Copy everything from the line containing "Screen dimensions: 1568x751" down to the line containing "click(x=17, y=332)" word for word, leaving out the pictures.

-- Start Exercise material --

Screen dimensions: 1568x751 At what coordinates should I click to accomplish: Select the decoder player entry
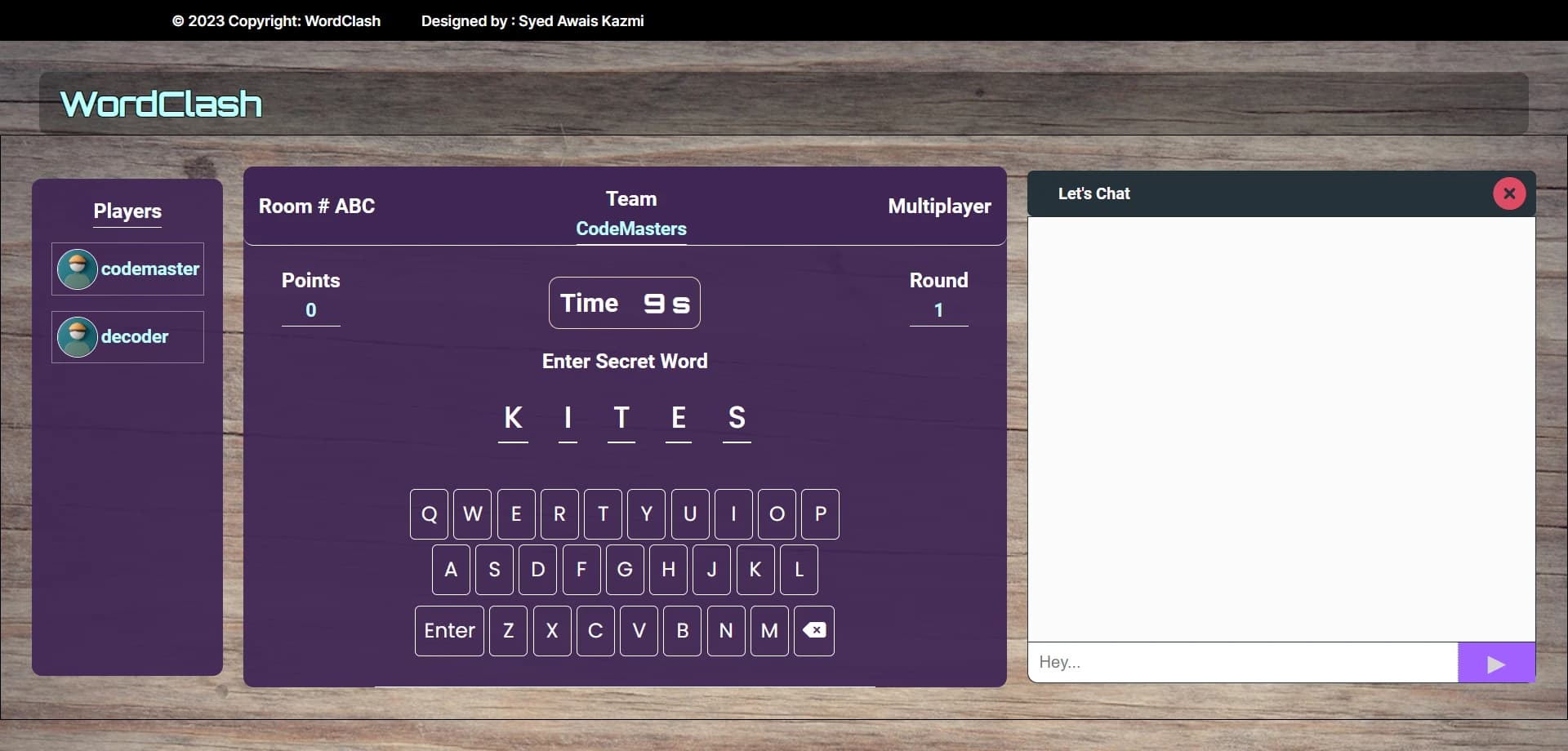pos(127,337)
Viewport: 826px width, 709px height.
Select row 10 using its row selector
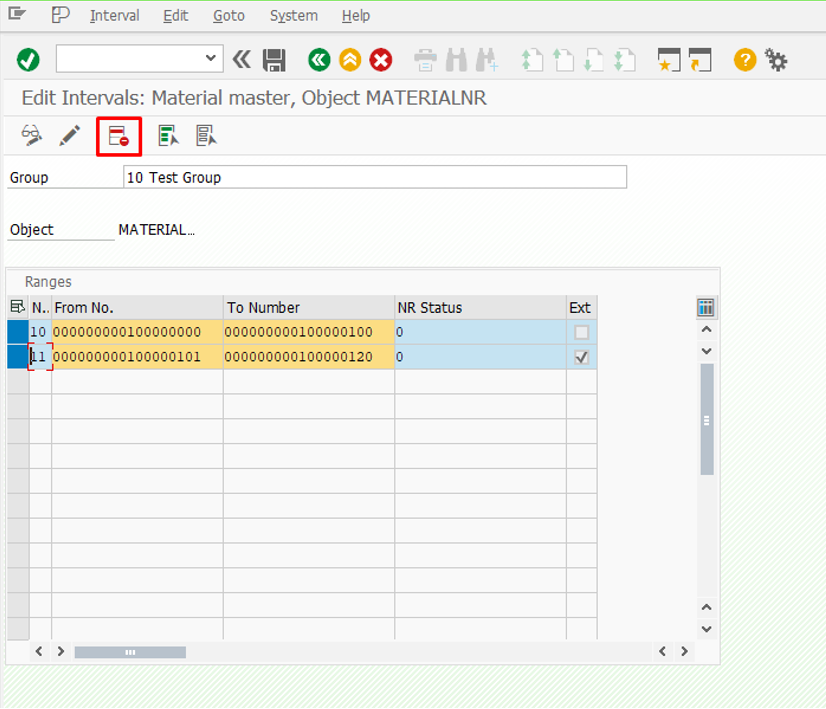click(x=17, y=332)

-- End Exercise material --
-- Start Exercise material --

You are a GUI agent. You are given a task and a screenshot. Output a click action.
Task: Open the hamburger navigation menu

-- End Exercise material --
-- Start Exercise material --

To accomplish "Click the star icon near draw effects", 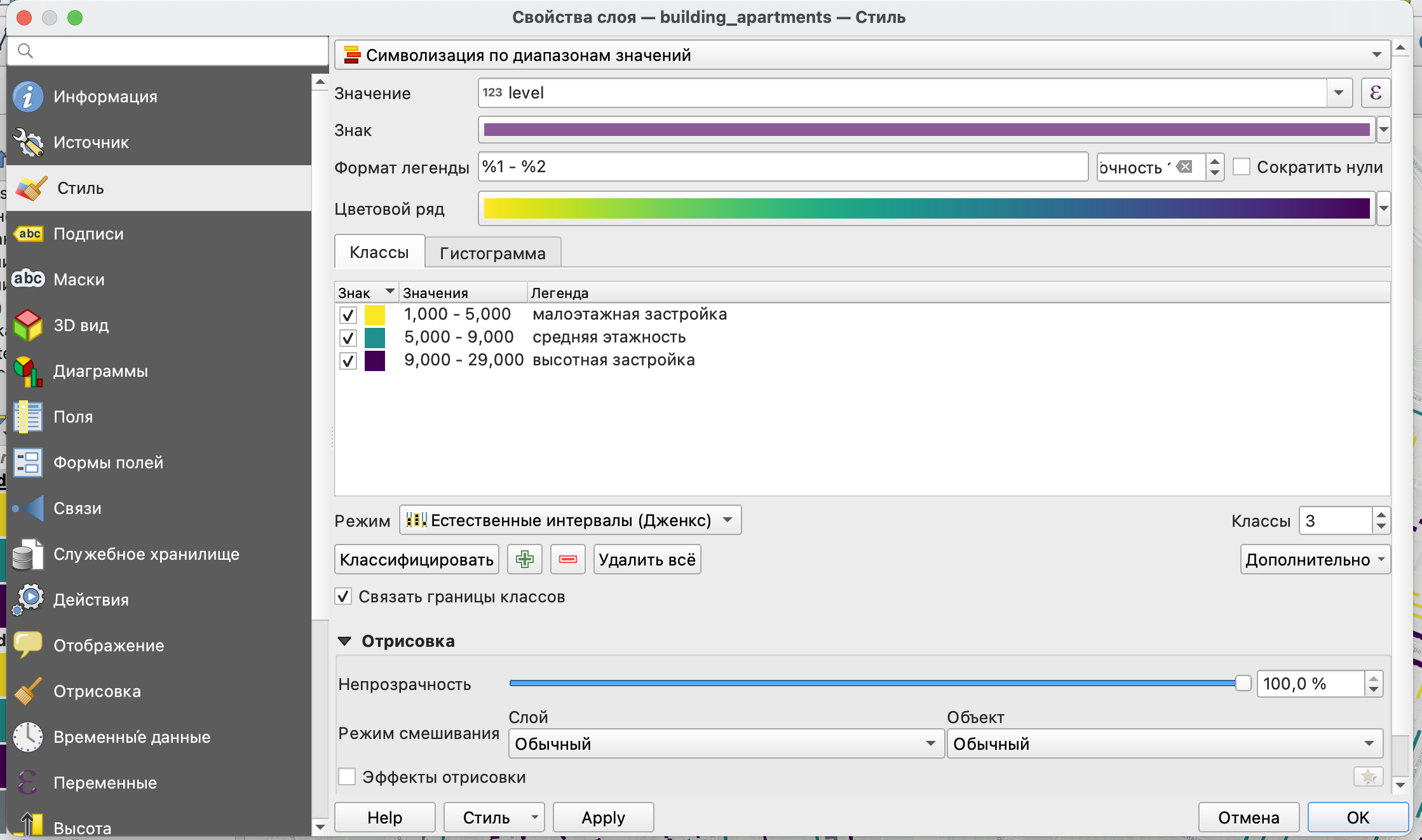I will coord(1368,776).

-- End Exercise material --

» **Solution to this task**:
Screen dimensions: 1568x751 At what coordinates should I click to accomplish: Select the decoder player entry
pos(127,337)
Viewport: 826px width, 709px height.
Select row 10 using its row selector
click(x=17, y=332)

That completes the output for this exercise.